Bir başka gerçeklik ise devlet ile terör örgütleri arasında doğrudan bağlantı olmasıdır. Terör örgütü, bir veya daha fazla devlete dayanmadan varlığını sürdüremez. Devletler, bazı ülkeler ve coğrafyalarda çıkarları doğrultusunda terör örgütlerini destekler, hatta hiç yoktan terör örgütü yaratırlar. En bariz örnekleri, El Kaide, İŞİD gibi örgütlerdir.

İşin özeti, devlet desteği olmadan terör olmaz.

Devletler sadece farklı ülkelerde değil, bazen de kendi ülkelerinde kamuoyunu yönlendirmek, yönetmek için terör örgütlerini alet olarak kullanabilirler. Uzun yıllar varlığını sürdüren örgütlerin içinde farklı yapılanmalar ortaya çıkar ve bunlar istihbarat örgütleri ile temas, pazarlık, taşeron eylemlerde bulunma gibi ilişkiler içine girer.

Ayrıca istihbarat örgütleri, terör örgütlerinin en mahrem birimlerine hatta yönetim kadrolarının arasına eleman sızdırırlar. Böylelikle hem örgütün muhtemel eylemleriyle ilgili bilgi sağlanabilir hatta yönlendirme yapılabilir.

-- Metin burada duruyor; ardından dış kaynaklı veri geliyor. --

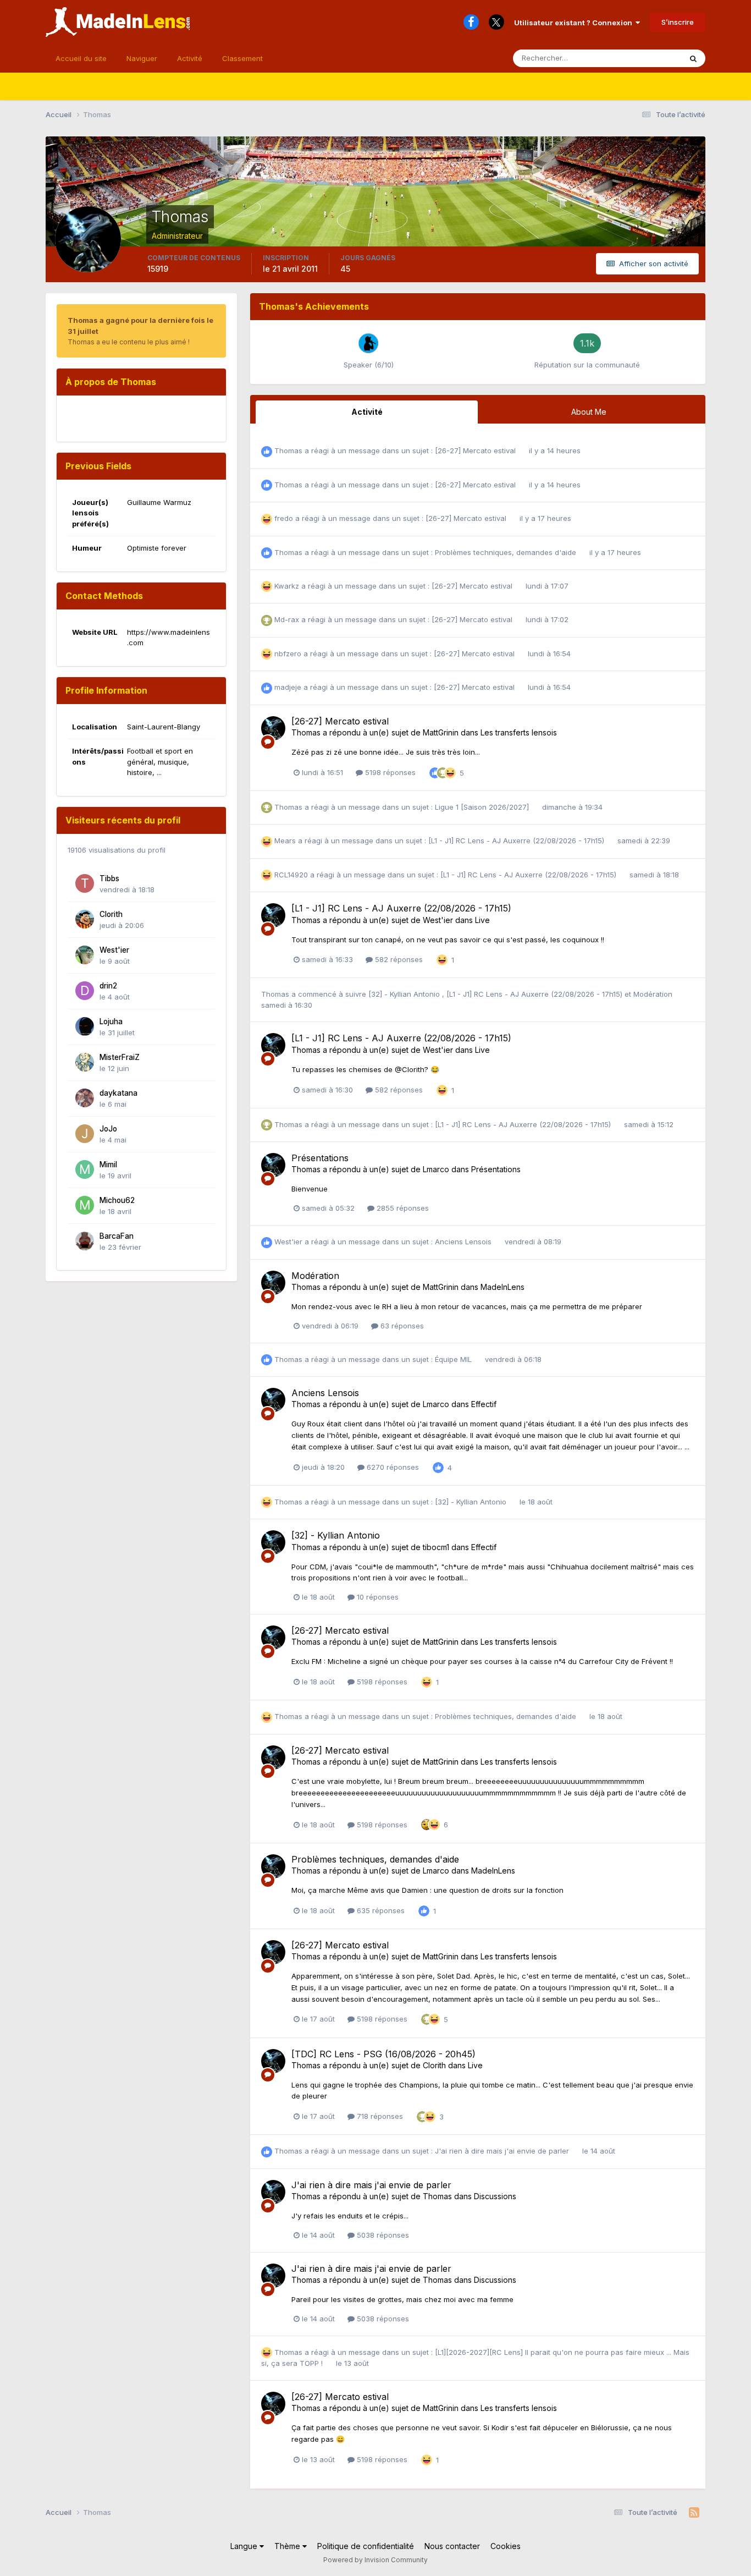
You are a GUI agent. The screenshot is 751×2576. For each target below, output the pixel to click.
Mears (285, 840)
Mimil (108, 1164)
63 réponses (401, 1325)
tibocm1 (436, 1547)
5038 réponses (382, 2235)
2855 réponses (401, 1208)
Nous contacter (452, 2546)
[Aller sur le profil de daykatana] (84, 1098)
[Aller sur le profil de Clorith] (84, 919)
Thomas (288, 450)
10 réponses (377, 1596)
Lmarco (436, 1169)
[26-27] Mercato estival (476, 450)
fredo (283, 518)
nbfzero (287, 653)
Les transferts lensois (519, 732)
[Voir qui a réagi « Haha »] (450, 771)
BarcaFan (117, 1236)
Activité (189, 58)
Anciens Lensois (464, 1241)
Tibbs (109, 878)
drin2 (108, 985)
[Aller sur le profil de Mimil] (84, 1169)
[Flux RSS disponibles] (694, 2512)
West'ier (114, 950)
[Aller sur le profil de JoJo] (84, 1133)
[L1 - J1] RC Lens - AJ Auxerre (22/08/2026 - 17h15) (517, 840)
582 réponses (398, 959)
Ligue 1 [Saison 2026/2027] (483, 807)
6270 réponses (392, 1467)
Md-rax (286, 619)
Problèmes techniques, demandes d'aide (506, 552)
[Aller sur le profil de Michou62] (84, 1205)
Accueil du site (81, 58)
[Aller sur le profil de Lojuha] (84, 1026)
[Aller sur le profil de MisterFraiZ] (84, 1062)
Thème (288, 2546)
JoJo (108, 1128)
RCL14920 (291, 874)
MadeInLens (502, 1287)
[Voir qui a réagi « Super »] (442, 771)
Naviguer (141, 58)
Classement (242, 58)
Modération (652, 994)
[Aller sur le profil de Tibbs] (84, 883)
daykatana (118, 1093)
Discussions (495, 2196)
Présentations (320, 1157)
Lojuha (111, 1021)
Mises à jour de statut (631, 58)
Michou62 (117, 1200)
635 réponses (380, 1910)
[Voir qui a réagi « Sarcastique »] (426, 1824)
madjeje (287, 687)
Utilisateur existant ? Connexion (575, 22)
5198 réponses (389, 772)
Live (482, 920)
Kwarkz (286, 585)
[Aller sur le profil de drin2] (84, 990)
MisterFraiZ (120, 1057)
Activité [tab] (367, 411)
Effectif (483, 1404)
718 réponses (379, 2116)
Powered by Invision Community (375, 2560)
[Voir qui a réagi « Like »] (434, 771)
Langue (244, 2546)
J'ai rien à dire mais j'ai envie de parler (503, 2150)
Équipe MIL (454, 1359)
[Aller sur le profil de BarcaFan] (84, 1241)
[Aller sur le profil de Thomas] (273, 728)
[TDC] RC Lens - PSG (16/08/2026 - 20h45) (383, 2053)
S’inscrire (677, 22)
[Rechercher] (693, 58)
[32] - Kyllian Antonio (405, 994)
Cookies (505, 2546)
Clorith (111, 914)
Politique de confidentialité (365, 2546)
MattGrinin (441, 732)
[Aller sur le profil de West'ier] (84, 955)
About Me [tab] (588, 411)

Türkiye'den örnek verecek olursak en somut örneği Hizbullah'tır. DHKP-C bu tür örgütlerden biridir. PKK'nın kurucusu Öcalan’ın ve eski kayınpederinin istihbarat örgütü ile ilişkisi açıktır.

Terör eylemlerinin arkasındaki gerçek gücü kanıtlamak neredeyse olanaksızdır. Bunu anlamanın en kolay yolu, konjonktüre, eylemin doğuracağı sonuçlara, kime ne yarar sağlayacağına bakmaktır.

Bu konuda kullanılan ilk klişe, “Devletin terörle işi olmaz” sözüdür. Doğrusu, devletler olmadan terör örgütleri olmaz ve yaşayamaz.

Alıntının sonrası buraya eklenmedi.